In an important study published by Molina et al. (18), stone volume, presence of renal stone and HD were found to be significantly positively correlated with laser energy level and stone volume and HD were significantly positively correlated with laser time. Also, size of laser probe and laser power setting were found to be positively correlated with laser energy level. In addition, another study reported that increasing laser settings that may increase laser energy level is associated with high intraluminal temperature, potentially causing ureteral tissue injury (19). When we look at our study; first, laser time was strongly correlated with stone diameter, stone volume, HUmax, HUmin and HUave measurements and negatively correlated with HD. Second, URS time was found to be positively correlated with stone diameter and negatively correlated with HD. Last, laser energy level was also positively correlated with only longitudinal stone diameter and negatively correlated with HD. In contrast, the energy/time ratio was not found to correlate with any predictive data.

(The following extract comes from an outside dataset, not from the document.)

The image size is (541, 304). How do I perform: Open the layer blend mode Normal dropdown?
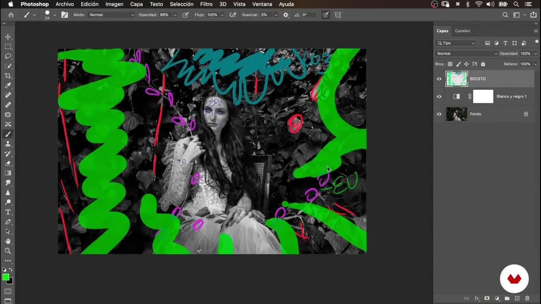(467, 54)
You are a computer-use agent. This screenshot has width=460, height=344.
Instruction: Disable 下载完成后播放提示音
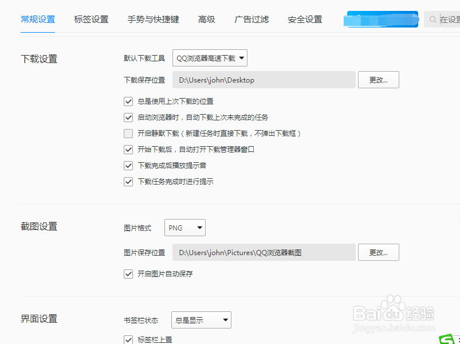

When we look at previous literature on the type of laser probe, Vassar et al. (20) reported that higher energy level was generated by smaller laser fibers than by larger fibers. In our study, in the analysis of laser probe groups, laser time, laser energy level and laser energy/time ratio were found to be significantly lower in the 365 µm group compared to the 550 µm group (p<0.05). In addition, the 365 µm probe shortened URS time compared to the 550 µm probe, although not statistically significant. Interestingly, the rate of previous SWL was found to be higher in the 365 µm probe group. Although SWL may affect stones, stone characteristics were found to be similar between the groups in the study. Therefore, all parameters were evaluated after the exclusion of patients with previous SWL. Similar results were achieved and also URS time was statistically shorter in the 365 µm group.
Conclusion
In conclusion, for URSL procedures, it is important to acknowledge that NCCT measurements of the stone are effective predictive factors for operative time and laser energy level. Thinner probe usage decreases total laser time, laser energy level and laser energy/time ratio. In addition, thinner laser probe shortens URS time. Nevertheless, for clarification of these results further randomised, prospective studies with large series are warranted.